AVEZZANO. Più punti della piana del Fucino invasi dai rifiuti. Un fenomeno, quello delle micro e macro discariche abusive, che continua a deturpare soprattutto fossati e canali. Senza trovare un...
AVEZZANO. Più punti della piana del Fucino invasi dai rifiuti. Un fenomeno, quello delle micro e macro discariche abusive, che continua a deturpare soprattutto fossati e canali. Senza trovare un freno. La vastità della piana rende difficilissimi i controlli, soprattutto nelle ore notturne.
Se n’è parlato nel corso dell’ultimo tavolo di lavoro convocato in prefettura per l’esame delle varie problematiche e criticità nella zona fucense.
Erano presenti il prefetto dell’Aquila, Cinzia Torraco, i sindaci dei comuni dell’area (Aielli, Avezzano, Celano, Cerchio, Collarmele, Luco dei Marsi, Ortucchio, Pescina, San Benedetto dei Marsi e Trasacco), esponenti del Consorzio di bonifica ovest, delle associazioni Confagricoltura, Coldiretti e Confederazione agricoltori italiani, il vicepresidente della Regione Abruzzo, Emanuele Imprudente, con delega all’Agricoltura.
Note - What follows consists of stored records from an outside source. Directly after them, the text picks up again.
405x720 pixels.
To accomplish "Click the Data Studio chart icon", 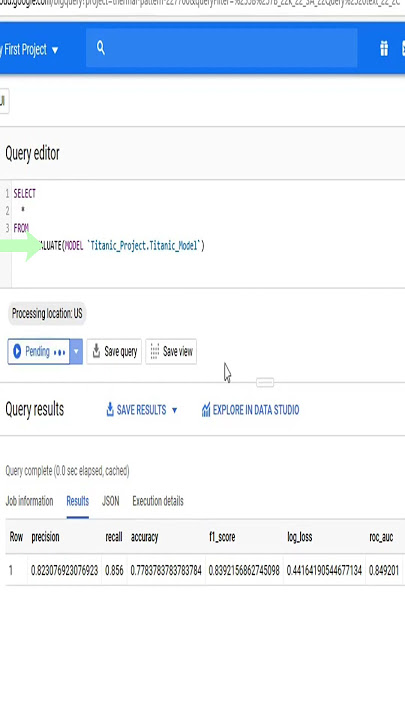I will [x=206, y=410].
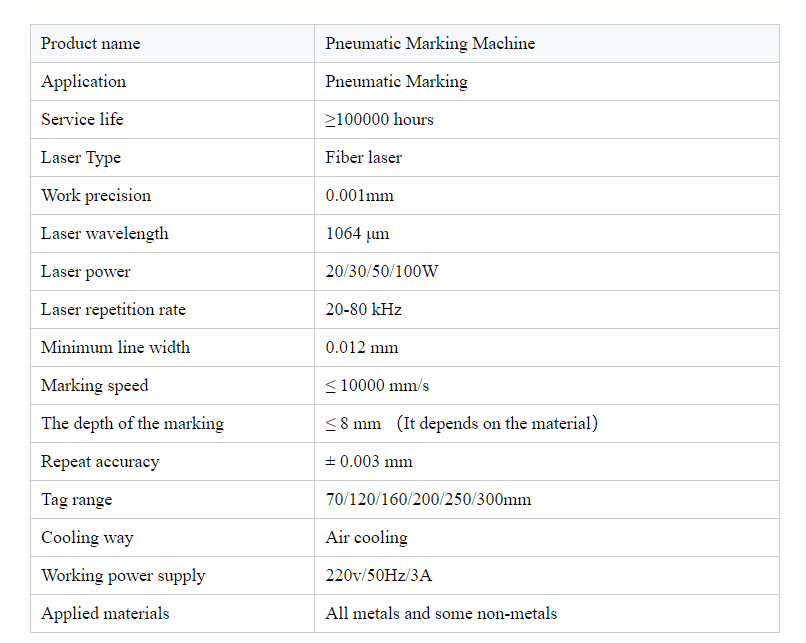Click the 'Product name' label cell

[x=172, y=44]
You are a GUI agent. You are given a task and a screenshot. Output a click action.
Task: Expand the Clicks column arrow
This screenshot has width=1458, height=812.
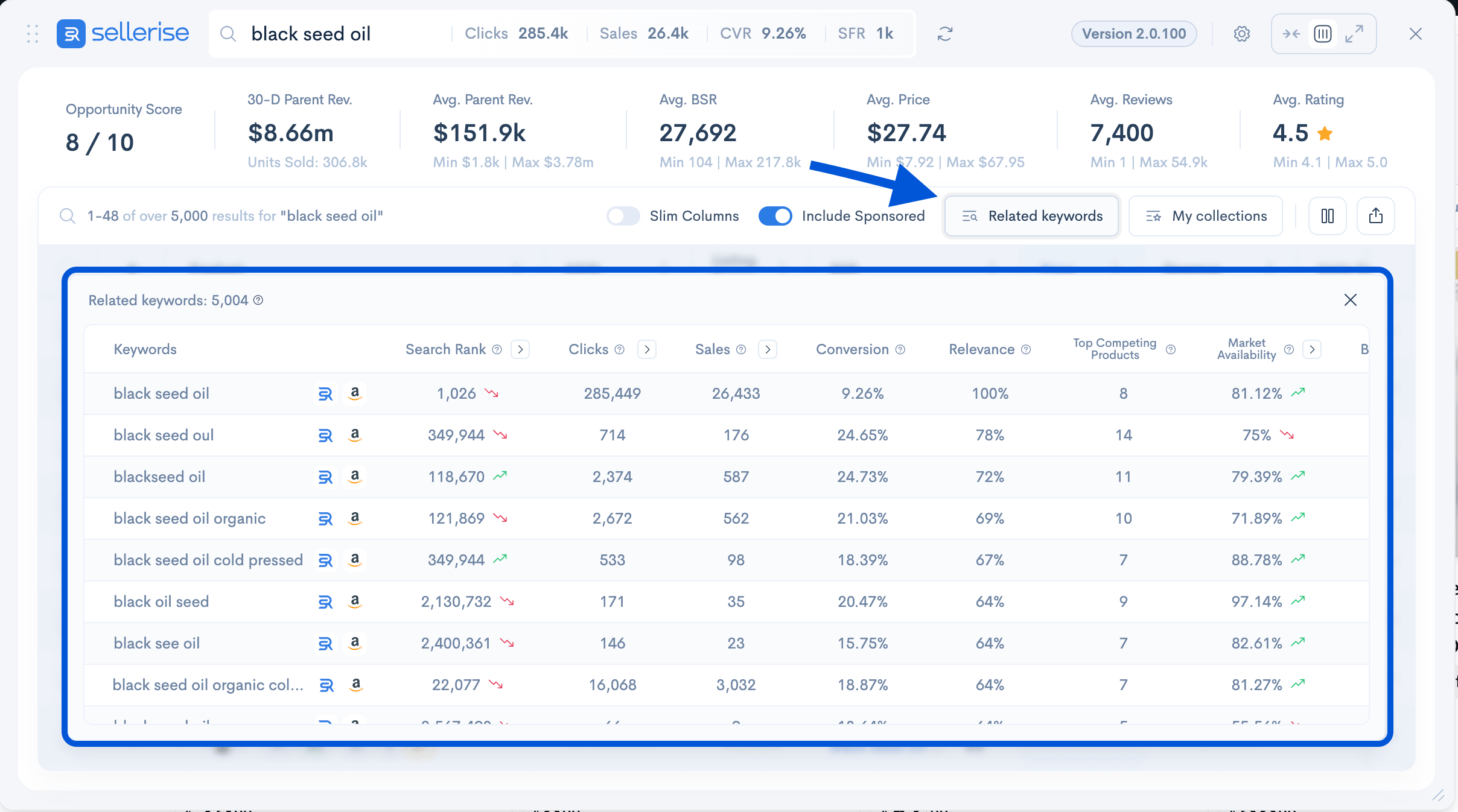coord(647,349)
Nel corso della riunione il prefetto ha sollecitato gli interventi di tutti i presenti sul tema dei rifiuti ingombranti e su quello della sicurezza delle strade fucensi, argomenti che hanno fornito ampi spunti di riflessione e che saranno al centro di prossimi incontri volti alla ricerca delle più adeguate soluzioni, di concerto tra le amministrazioni presenti sul territorio. Imprudente ha illustrato la programmazione già in essere e quella in via di definizione, legata anche al possibile accesso a fondi europei per interventi miranti anche alla gestione dei rifiuti ingombrati e inquinanti. (p.g.)